**Action item:** Print the first line of the data below and every one after it, through the line containing "You are a computer-use agent. 1372x871", exactly as written.

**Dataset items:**
=== Section Start ===
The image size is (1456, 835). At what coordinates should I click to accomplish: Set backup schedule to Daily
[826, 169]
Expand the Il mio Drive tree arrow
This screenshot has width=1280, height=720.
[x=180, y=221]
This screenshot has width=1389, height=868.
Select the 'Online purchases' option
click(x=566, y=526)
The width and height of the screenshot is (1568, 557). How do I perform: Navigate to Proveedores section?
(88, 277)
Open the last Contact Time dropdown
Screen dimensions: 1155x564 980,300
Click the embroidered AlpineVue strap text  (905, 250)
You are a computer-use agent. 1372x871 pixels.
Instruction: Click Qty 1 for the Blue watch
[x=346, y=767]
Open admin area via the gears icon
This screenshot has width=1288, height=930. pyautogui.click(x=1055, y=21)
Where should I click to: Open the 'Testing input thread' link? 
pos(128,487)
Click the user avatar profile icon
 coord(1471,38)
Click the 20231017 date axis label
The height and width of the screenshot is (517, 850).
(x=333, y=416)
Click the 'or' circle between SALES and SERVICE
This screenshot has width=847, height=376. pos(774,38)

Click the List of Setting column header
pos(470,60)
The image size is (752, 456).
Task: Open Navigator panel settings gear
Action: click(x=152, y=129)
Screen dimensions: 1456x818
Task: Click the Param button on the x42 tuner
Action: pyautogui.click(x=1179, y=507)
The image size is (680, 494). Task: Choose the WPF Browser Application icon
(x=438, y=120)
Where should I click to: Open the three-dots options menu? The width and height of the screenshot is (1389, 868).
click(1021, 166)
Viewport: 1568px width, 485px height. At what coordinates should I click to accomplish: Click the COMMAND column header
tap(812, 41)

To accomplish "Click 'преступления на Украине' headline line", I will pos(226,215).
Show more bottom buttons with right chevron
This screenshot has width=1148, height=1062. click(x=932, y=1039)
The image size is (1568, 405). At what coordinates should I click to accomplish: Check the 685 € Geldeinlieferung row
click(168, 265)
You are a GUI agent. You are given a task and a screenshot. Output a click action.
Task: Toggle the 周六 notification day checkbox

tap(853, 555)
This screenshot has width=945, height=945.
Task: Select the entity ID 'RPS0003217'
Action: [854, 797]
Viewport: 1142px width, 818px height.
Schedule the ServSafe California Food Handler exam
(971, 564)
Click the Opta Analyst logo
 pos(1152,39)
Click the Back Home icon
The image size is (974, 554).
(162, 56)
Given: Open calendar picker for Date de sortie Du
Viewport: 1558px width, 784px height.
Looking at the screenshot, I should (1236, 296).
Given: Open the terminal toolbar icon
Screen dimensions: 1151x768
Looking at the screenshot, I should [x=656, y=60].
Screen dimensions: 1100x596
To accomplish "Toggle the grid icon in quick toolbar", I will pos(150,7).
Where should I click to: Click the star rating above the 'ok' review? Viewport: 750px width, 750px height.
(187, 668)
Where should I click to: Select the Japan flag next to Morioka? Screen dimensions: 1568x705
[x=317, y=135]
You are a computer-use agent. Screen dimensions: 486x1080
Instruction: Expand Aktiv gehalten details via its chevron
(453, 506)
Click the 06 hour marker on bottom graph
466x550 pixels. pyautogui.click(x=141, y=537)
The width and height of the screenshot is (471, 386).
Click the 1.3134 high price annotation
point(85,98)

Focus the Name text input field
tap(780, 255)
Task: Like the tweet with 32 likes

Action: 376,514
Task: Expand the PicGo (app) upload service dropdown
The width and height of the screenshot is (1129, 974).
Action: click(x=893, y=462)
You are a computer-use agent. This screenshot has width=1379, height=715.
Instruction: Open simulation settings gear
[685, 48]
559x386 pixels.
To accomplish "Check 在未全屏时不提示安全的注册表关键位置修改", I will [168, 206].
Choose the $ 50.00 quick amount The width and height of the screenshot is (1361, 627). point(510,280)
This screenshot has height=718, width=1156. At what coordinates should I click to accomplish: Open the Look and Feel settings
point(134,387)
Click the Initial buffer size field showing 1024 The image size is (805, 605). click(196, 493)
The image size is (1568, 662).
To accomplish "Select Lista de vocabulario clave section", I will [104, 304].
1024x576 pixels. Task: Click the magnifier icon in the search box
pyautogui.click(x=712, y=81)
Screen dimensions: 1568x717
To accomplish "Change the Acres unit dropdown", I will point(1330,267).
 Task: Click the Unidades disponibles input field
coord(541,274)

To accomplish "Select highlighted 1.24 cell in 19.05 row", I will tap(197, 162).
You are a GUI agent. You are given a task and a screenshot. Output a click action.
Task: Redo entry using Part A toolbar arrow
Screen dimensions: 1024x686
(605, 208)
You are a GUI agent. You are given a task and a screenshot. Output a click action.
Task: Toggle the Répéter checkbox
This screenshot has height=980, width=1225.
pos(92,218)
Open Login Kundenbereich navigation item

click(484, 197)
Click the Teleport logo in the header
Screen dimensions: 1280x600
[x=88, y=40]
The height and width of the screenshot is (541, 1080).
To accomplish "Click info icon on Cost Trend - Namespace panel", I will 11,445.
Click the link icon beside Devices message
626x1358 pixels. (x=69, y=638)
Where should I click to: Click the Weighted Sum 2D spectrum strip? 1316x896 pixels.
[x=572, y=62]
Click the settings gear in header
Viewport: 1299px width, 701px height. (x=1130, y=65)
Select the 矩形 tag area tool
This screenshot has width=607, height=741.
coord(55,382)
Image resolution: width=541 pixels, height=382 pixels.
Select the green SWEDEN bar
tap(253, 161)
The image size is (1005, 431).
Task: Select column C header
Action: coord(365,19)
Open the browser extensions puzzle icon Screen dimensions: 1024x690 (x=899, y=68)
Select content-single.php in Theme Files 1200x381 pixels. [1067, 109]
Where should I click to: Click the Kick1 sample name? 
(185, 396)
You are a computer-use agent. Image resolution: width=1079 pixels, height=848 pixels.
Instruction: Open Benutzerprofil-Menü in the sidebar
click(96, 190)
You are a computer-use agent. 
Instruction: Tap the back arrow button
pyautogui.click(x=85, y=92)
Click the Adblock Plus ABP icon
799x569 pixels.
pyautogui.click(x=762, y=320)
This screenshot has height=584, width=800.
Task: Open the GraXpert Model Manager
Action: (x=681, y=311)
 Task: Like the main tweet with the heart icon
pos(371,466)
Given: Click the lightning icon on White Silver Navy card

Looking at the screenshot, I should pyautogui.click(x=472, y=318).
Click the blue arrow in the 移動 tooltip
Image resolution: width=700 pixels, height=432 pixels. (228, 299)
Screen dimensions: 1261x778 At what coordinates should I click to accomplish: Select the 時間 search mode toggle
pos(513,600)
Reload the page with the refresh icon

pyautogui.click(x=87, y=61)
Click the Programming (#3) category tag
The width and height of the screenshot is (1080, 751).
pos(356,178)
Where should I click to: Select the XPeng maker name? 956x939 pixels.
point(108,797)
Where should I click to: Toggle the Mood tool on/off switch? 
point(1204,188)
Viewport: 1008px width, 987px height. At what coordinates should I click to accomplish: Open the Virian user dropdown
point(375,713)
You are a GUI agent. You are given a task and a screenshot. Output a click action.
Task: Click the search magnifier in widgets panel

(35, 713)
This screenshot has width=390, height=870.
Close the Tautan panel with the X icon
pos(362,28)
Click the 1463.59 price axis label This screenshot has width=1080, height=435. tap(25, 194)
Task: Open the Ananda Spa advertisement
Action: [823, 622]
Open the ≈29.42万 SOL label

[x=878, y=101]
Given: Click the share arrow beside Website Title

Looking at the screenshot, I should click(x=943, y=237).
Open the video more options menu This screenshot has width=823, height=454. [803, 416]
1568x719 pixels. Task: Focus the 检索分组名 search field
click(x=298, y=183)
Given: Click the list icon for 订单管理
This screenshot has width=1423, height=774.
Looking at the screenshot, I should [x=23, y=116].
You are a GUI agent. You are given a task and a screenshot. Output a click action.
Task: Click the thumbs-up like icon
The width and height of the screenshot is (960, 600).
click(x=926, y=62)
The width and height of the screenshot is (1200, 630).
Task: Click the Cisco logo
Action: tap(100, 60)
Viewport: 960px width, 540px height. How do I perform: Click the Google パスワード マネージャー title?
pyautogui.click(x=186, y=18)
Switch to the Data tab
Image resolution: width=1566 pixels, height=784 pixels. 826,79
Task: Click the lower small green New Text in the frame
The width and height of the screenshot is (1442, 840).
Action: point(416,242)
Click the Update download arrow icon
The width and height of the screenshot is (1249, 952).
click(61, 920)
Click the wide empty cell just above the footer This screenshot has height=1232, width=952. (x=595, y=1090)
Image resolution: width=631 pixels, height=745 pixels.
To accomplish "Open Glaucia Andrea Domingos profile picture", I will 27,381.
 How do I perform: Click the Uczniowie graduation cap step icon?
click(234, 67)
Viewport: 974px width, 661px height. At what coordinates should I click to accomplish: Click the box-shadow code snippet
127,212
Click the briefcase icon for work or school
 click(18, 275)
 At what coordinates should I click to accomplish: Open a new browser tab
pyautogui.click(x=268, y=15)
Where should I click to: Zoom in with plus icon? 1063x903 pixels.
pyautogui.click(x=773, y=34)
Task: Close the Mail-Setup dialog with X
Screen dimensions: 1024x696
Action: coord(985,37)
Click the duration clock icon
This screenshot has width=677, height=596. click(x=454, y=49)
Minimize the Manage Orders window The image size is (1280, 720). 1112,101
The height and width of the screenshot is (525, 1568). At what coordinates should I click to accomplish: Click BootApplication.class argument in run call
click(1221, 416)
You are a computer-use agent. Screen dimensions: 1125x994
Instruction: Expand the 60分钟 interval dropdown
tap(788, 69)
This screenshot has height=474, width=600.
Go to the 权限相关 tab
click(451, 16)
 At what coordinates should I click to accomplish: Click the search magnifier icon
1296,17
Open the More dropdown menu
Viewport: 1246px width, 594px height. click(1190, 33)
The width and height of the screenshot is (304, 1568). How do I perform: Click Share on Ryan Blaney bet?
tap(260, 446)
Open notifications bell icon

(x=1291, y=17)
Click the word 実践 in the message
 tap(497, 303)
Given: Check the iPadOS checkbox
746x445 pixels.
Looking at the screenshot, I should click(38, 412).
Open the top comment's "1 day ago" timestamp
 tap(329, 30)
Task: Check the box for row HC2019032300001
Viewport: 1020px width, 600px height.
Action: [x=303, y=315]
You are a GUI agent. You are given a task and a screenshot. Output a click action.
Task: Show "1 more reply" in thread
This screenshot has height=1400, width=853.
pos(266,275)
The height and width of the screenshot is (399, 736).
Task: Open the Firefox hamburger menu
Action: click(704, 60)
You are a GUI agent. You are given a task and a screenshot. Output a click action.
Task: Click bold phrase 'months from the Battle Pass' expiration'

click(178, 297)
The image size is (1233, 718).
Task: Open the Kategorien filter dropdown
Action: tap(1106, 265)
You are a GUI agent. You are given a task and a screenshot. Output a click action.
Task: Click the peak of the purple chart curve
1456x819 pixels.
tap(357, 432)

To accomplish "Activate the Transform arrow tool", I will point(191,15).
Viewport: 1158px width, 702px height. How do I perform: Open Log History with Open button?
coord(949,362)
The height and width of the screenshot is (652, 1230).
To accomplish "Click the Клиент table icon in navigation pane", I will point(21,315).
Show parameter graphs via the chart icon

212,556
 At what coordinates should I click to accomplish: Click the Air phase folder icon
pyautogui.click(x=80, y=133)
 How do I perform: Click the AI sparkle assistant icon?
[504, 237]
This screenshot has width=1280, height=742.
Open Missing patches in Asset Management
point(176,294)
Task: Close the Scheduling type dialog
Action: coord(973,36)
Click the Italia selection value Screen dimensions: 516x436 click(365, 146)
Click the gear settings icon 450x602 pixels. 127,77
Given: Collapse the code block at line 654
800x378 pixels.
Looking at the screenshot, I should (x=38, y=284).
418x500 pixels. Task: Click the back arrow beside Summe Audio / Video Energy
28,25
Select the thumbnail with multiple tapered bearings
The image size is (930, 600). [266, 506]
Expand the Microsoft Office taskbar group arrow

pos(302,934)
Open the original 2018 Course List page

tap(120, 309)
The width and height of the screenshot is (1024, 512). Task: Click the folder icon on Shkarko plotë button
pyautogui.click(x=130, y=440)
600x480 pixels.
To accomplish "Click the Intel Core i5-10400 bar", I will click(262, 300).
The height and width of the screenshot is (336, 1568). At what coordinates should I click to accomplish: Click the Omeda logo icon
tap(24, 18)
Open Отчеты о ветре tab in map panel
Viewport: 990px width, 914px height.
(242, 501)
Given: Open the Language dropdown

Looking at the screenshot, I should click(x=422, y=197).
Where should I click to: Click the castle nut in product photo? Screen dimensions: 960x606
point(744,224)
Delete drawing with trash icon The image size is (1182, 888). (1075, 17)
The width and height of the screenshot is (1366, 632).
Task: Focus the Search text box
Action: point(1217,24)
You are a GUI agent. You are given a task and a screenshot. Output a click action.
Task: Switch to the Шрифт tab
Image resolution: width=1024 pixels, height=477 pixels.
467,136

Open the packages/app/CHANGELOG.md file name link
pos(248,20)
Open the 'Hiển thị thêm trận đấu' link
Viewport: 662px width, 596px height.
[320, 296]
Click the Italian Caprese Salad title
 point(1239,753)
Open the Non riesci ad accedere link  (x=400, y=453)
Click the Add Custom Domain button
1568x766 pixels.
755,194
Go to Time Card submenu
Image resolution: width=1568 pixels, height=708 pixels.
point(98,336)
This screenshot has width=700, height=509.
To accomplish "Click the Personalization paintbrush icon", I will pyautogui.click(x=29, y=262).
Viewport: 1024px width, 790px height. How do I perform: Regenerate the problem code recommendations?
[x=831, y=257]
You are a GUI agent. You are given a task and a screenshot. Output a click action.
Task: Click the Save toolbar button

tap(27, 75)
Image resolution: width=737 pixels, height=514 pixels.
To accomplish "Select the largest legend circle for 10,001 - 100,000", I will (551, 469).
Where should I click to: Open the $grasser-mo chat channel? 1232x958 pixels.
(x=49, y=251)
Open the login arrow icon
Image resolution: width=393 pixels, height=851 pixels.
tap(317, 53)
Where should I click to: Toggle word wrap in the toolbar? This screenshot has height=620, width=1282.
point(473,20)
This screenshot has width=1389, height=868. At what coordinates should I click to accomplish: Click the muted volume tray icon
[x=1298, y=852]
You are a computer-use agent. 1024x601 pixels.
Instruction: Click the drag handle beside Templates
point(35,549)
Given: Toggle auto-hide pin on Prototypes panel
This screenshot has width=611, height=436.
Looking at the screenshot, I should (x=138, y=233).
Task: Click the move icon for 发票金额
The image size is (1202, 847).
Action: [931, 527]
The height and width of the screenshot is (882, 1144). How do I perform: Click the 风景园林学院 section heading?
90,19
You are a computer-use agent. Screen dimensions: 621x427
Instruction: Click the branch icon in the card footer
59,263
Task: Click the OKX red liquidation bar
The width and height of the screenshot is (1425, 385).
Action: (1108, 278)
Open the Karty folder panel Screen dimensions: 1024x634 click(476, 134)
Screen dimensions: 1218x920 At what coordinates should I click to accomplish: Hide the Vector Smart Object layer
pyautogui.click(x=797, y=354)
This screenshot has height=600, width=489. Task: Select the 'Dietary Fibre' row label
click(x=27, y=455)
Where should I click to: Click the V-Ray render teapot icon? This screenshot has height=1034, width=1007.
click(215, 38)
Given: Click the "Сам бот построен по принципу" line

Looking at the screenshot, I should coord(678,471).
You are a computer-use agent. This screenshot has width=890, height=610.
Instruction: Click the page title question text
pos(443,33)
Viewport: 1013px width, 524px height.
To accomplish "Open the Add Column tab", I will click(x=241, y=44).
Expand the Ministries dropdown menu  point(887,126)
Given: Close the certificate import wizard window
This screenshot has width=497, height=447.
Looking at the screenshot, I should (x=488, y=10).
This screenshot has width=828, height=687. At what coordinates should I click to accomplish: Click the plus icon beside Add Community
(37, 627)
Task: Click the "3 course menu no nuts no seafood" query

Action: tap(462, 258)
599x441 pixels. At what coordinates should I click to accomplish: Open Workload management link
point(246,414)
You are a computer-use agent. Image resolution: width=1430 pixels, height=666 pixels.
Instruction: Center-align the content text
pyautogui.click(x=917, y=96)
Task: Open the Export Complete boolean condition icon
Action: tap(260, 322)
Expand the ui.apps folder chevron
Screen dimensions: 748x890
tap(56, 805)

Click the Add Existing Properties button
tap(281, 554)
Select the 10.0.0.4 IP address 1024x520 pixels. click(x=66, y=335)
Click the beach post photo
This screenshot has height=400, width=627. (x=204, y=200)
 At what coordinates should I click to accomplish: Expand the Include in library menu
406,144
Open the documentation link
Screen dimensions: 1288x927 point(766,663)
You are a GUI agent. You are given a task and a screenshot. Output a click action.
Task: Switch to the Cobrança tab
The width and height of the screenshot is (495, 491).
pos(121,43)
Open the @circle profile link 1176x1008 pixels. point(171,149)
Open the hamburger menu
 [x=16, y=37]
=== Section End ===
**Exercise answer:**
The image size is (1456, 835). At what coordinates should I click to accomplish: Set backup schedule to Daily
[826, 169]
Expand the Il mio Drive tree arrow
This screenshot has width=1280, height=720.
[x=180, y=221]
This screenshot has width=1389, height=868.
Select the 'Online purchases' option
click(x=566, y=526)
The width and height of the screenshot is (1568, 557). How do I perform: Navigate to Proveedores section?
(88, 277)
Open the last Contact Time dropdown
Screen dimensions: 1155x564 980,300
Click the embroidered AlpineVue strap text  (905, 250)
You are a computer-use agent. 1372x871 pixels.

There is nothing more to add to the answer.